Anyway, what I’m trying to say is, in an effort to keep my sanity, I’d like to believe that most regular people who express discomfort with John Brown’s tactics do so from a place of unintentional ignorance, and it is better to help educate folks than attack them for not knowing. After all, everything you know now is something you once had to learn! (But for racist bigots who don’t like John Brown because they’re racist, fuck you, he should’ve killed more slaveowners because slaveowners aren’t people)

Didn’t just about every state that seceeded mention slavery being the main reason in their constitution or something?



The unfortunate truth is that the war wouldn’t have started if not for deliberate military occupation by the North.

But the American Confederacy and the American Union allowed Slavery.

Claiming that one side opposed slavery and the other supported it just isn’t factual.


Hush now, Dixieboo, the adults are talking.


All this does is acknowledge that the secessions were, for the most part, about slavery. This is not sufficient to establish that slavery was the cause of the war.

This is like saying the cause of the Vietnam War was that North Vietnam wanted to unite the north and the south under one communist system; while this is an accurate statement, it does nothing to address the US’s motivation for involvement.


Thank you, great resource!!!



I can’t speak to the individual state declarations or constitutions, but the Constitution of the Confederacy included specific references to slavery and Alexander Stephens’ Cornerstone Speech, describing the basis of the Confederacy, is an explicit defense and promotion of slavery. Anyone arguing that the Civil War was not about slavery, at this point, is willfully and dangerously ignorant

Here’s a good list of state declarations that made mention of slavery.


…When your at the bottom of a hole you should stop digging…

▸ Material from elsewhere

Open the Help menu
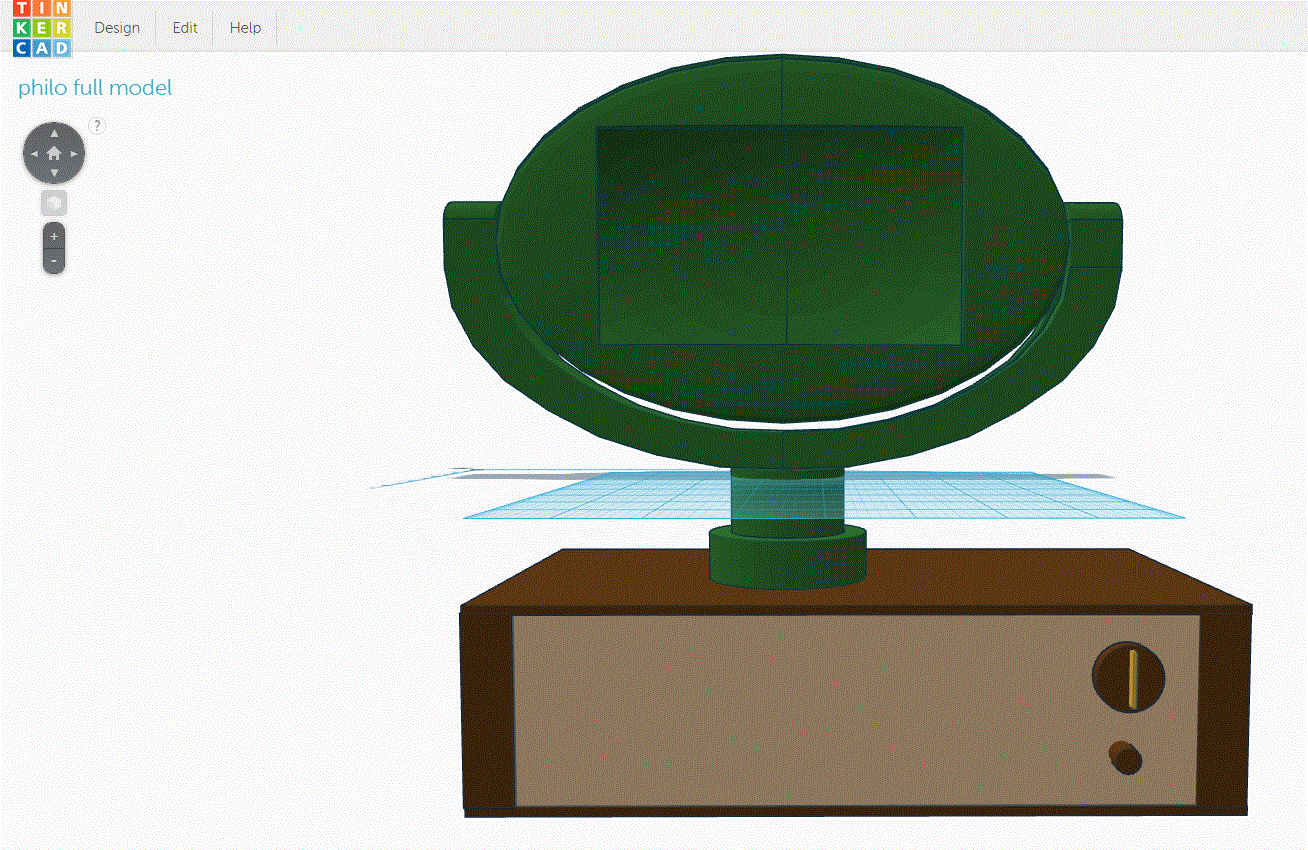(245, 28)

“The Confederate States may acquire new territory; and Congress shall
have power to legislate and provide governments for the inhabitants of
all territory belonging to the Confederate States, lying without the
limits of the several States; and may permit them, at such times, and in
such manner as it may by law provide, to form States to be admitted
into the Confederacy. In all such territory the institution of negro
slavery, as it now exists in the Confederate States, shall be recognized
and protected by Congress and by the Territorial government; and the
inhabitants of the several Confederate States and Territories shall have
the right to take to such Territory any slaves lawfully held by them in
any of the States or Territories of the Confederate States.”